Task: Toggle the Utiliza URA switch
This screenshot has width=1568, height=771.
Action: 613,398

==

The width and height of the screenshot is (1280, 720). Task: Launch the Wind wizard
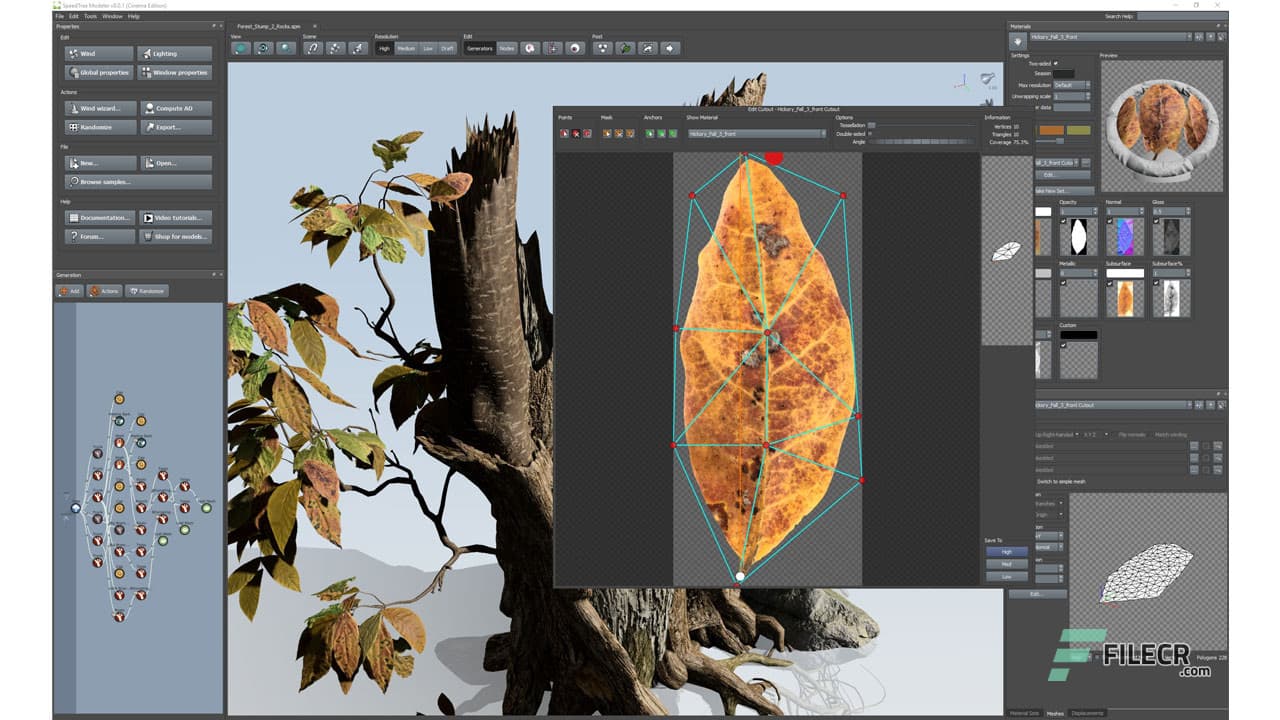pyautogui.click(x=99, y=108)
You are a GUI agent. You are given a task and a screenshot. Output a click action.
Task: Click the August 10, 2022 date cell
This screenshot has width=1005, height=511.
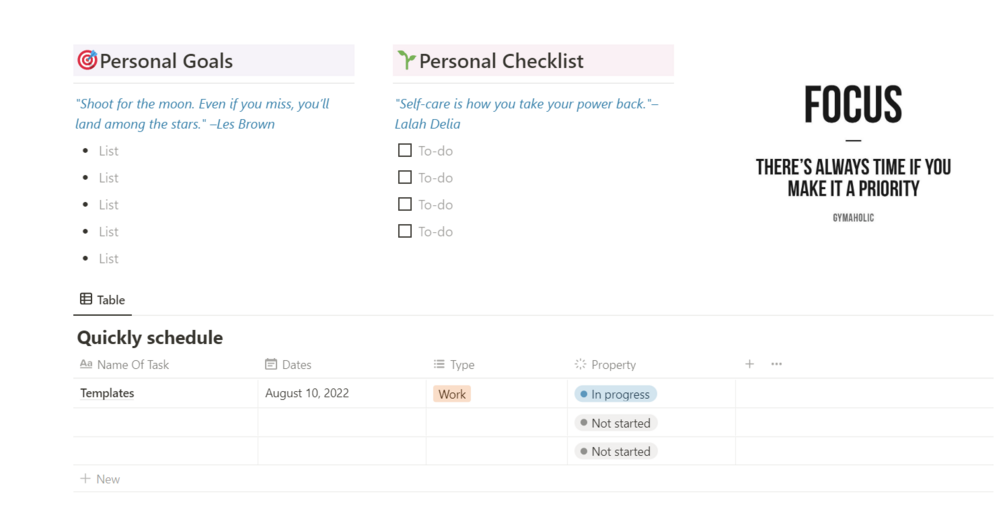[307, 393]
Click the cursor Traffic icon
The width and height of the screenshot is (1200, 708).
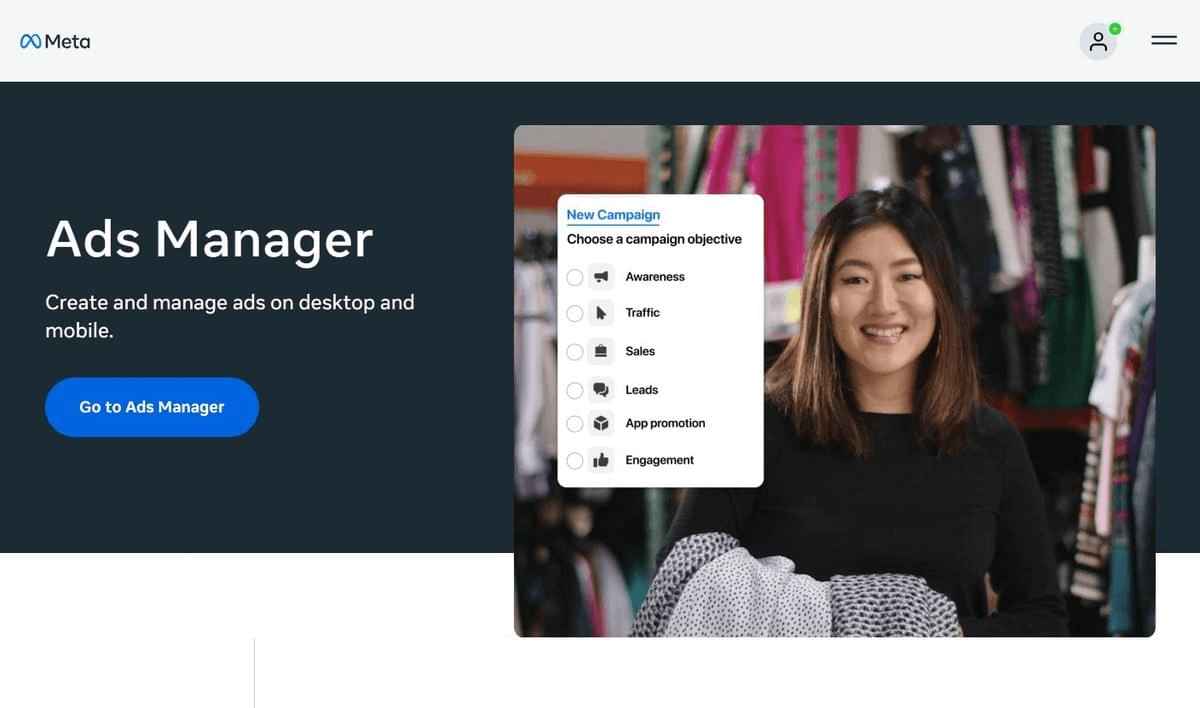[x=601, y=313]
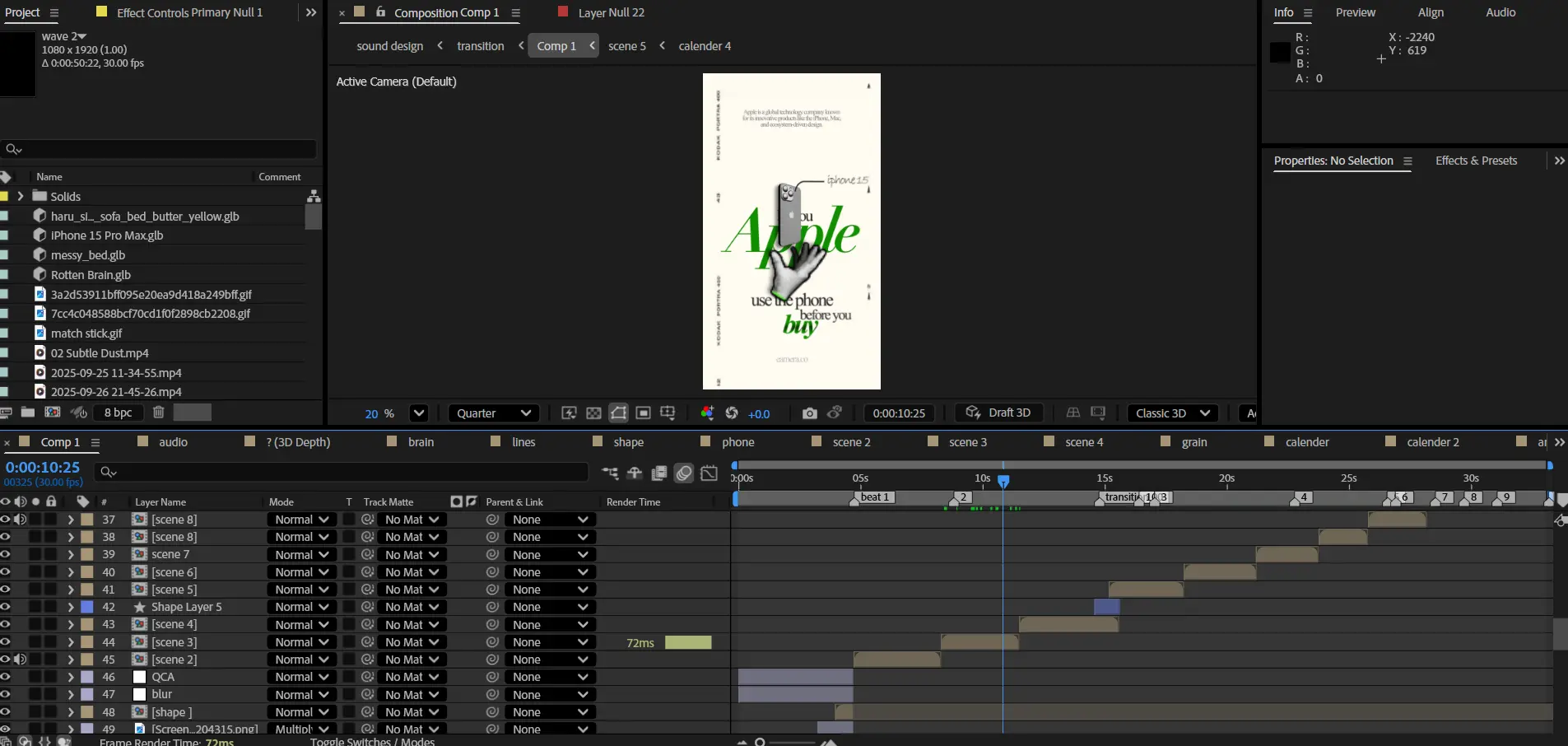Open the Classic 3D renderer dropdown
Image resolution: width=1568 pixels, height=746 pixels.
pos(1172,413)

▶ **WHAT YOU SHOULD DO**
Copy out the lines word for word, starting at the line that contains "Task: Toggle the Utiliza URA switch" and ending at the line that contains "Action: 613,398".

▶ **FINAL ANSWER**
Task: Toggle the Utiliza URA switch
This screenshot has width=1568, height=771.
Action: 613,398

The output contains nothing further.